> [Request]: Arrange the stretch from the line containing "327x707 pixels. Task: Open" through the line containing "Action: [881, 178]" as a two-column CSV with the headers text and answer, one line per row. Put each text and its answer in a single quoted field, and change any line breaks to spaces.
─── Data supplied ───
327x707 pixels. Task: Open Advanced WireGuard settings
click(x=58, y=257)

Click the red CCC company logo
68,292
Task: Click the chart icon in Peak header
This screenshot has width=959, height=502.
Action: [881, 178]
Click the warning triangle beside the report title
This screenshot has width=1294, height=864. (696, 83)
───
─── Data supplied ───
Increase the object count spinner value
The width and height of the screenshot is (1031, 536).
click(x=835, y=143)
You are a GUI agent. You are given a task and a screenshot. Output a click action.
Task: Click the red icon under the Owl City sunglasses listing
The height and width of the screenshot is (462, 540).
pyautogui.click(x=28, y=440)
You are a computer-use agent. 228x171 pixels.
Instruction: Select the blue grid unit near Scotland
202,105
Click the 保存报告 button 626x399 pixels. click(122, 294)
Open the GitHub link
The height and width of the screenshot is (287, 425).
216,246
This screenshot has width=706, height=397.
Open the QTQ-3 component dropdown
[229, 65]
───
─── Data supplied ───
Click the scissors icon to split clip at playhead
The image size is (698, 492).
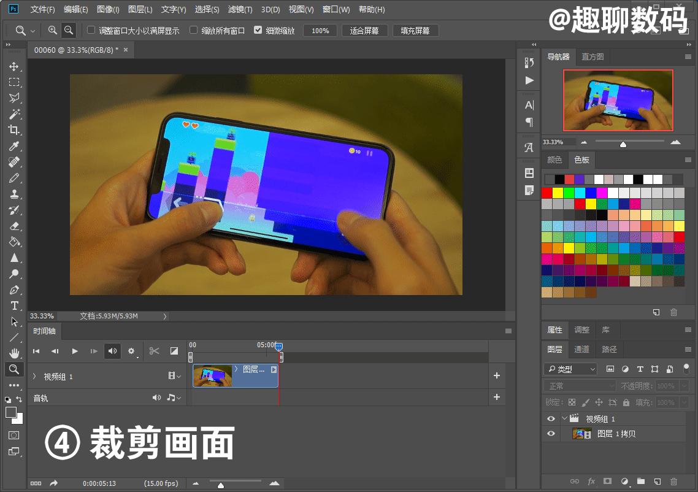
───
> [Exercise output]:
text,answer
"327x707 pixels. Task: Open Advanced WireGuard settings","click(x=58, y=257)"
"Click the red CCC company logo","68,292"
"Task: Click the chart icon in Peak header This screenshot has width=959, height=502.","Action: [881, 178]"